A picture taken in Akcakale at the Turkish border with Syria on October 10, 2019 shows smokes rising from the Syrian town of Tal Abyad (BULENT KILIC / AFP)

On Friday, Mattis’s successor Mark Esper said that the US was not abandoning its allies.

“We have not abandoned the Kurds. Let me be clear about that,” the defense secretary told reporters. “We have not abandoned them. Nobody green-lighted this operation by Turkey — just the opposite. We pushed back very hard at all levels for the Turks not to commence this operation.”

He spoke shortly before American forces came under Turkish artillery fire at a small outpost in northeastern Syria. No Americans were hurt, and the Turks insist the Americans were not targeted. But the strike shows how swiftly the conflict is descending into turmoil.

In this Thursday, Oct. 10, 2019 photo, Syrian Democratic Forces fighters stand guard in the town of Qamishli, Syria, Turkish forces pushed deeper into northeastern Syria on Friday, the third day of Ankara’s cross-border offensive against Syrian Kurdish fighters that has set off another mass displacement of civilians and met with widespread criticism from the international community. (AP Photo/Baderkhan Ahmad)

Esper’s remarks appeared aimed at strengthening the Trump administration’s argument that it did all it could to stop the Turks and, failing that, was left with no reasonable option but to pull some US troops away from the border. It’s unclear how far the Turks will take their offensive, how badly the Kurds will be hit and whether US forces will be compelled to withdraw entirely in coming days.

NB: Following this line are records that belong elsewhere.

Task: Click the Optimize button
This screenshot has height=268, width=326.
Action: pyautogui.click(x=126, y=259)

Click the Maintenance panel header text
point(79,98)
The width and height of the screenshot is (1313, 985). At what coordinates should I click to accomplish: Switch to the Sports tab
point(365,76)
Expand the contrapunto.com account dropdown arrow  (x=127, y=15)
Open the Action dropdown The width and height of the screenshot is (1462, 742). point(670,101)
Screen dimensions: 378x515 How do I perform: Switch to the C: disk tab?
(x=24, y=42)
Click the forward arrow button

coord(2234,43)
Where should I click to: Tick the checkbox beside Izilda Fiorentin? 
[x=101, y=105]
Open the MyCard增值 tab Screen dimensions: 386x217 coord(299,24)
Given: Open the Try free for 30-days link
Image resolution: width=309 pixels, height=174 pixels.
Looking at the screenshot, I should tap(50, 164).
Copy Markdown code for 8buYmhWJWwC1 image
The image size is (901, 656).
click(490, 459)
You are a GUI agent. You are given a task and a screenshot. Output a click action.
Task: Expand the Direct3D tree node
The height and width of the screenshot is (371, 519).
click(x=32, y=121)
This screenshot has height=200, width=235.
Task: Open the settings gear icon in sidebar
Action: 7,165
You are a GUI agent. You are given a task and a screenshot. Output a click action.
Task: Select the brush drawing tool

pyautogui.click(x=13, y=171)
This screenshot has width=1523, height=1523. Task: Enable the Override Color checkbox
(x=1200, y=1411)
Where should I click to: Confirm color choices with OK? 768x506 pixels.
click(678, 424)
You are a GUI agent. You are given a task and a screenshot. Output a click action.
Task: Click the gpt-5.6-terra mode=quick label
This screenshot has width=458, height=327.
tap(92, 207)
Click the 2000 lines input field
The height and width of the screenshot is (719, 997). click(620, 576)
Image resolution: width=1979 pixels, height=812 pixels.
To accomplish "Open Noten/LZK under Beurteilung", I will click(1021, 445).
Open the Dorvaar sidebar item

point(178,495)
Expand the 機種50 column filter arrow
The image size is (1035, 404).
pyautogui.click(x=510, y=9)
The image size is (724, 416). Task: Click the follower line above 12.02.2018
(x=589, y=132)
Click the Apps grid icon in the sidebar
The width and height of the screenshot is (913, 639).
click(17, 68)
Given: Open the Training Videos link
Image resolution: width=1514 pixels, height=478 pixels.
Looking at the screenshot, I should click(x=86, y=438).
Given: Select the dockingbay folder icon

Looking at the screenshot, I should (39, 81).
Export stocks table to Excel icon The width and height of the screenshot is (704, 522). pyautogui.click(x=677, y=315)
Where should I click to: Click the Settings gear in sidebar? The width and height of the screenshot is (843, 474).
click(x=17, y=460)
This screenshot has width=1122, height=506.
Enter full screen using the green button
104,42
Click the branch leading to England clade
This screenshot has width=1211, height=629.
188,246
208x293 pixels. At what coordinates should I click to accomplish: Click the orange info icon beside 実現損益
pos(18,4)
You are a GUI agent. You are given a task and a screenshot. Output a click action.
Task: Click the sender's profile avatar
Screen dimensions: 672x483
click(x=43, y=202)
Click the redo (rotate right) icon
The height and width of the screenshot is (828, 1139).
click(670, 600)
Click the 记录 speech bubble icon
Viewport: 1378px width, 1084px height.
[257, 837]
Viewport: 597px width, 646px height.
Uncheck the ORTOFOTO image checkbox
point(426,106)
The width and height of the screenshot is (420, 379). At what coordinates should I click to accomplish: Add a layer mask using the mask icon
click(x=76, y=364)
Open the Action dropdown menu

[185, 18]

The Turkish military aims to clear Syrian border towns of Kurdish fighters’ presence, saying they are a national security threat. Since Wednesday, Turkish troops and Syrian opposition fighters backed by Ankara have been advancing under the cover of airstrikes and artillery shelling.

The UN has estimated the number of displaced at 100,000 since Wednesday, saying that markets, schools and clinics also were closed. Aid agencies have warned of a humanitarian crisis, with nearly a half-million people at risk in northeastern Syria.